I recently talked to a recruiter.  She was frustrated, as her company wants to hire veterans, but the resumes she receives are full of that foreign language I like to call militaryese.  One of the most important things a transitioning service member needs to do is “talk the talk.” You would not expect to have a leader in your unit who could not talk militaryese. If you want to be a member of a corporation you need to learn to translate your experience into corporatese.  The big question is how?


  • Immerse yourself in corporatese Did you  not learn militaryese in an instant, when you immersed yourself in the culture? You need to do the same to be able to speak corporatese.  Read books and articles, get involved in professional organizations, and attend networking events. Listen and learn.

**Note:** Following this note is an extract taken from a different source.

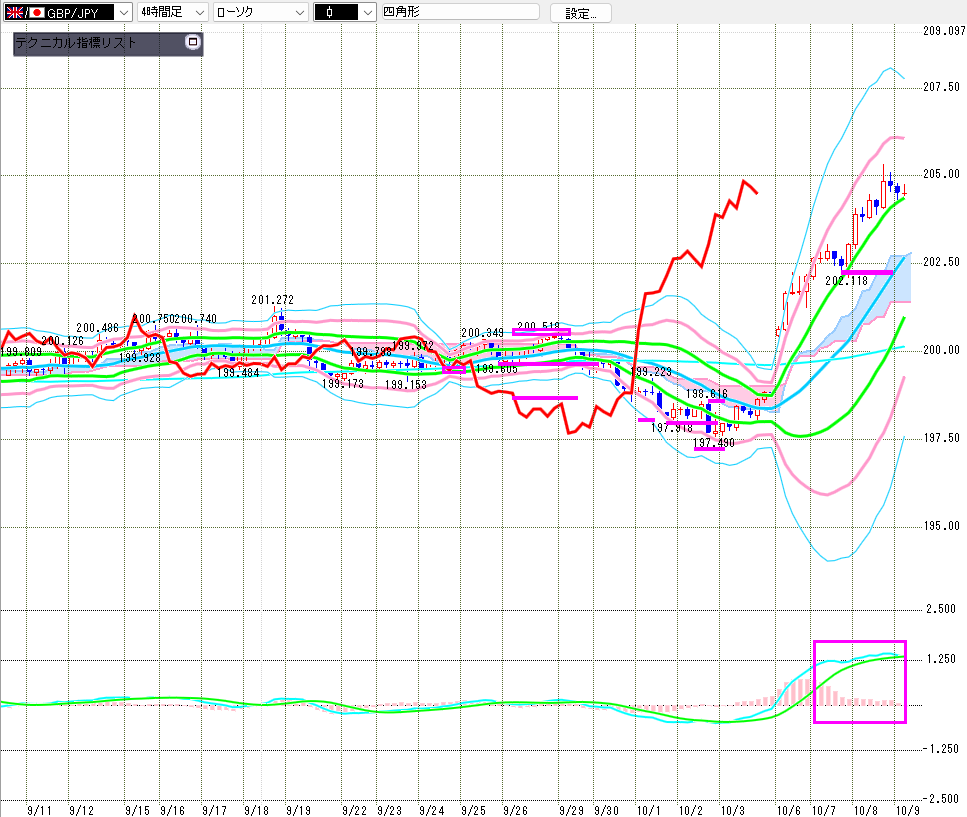
Task: Click the 201.272 high price label
Action: pos(271,300)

  • Hold advisory conversations (aka informational interviews). Talk to people in the corporate world. Ask what someone in your chosen field would do in the civilian world. Learn how to translate what you do to corporatese.



  • Get a mentor The military has a mentorship culture that encourages Service Members to mentor each other formally and informally, to help develop the necessary skills to succeed in the military culture.  Corporations have mentors too. American Corporate Partnersand is a great program that matches up transitioning service members with corporate mentors, find it here .
  • Reach out.  Reach out to other veterans, including former colleagues, supervisors, and subordinates.  LinkedIn is a great place to find them.  Ask for help in translating your skills.



  • Attend the Transition Assistance Program (TAP) and take it seriously. Do not just attend, participate, and make the most out of it. Take advantage of employer days and additional services the program offers.


Put the time and effort into your transition and learning corporatese.  Immerse yourself in the corporate culture as you prepare to separate from the military and do not be afraid to reach out.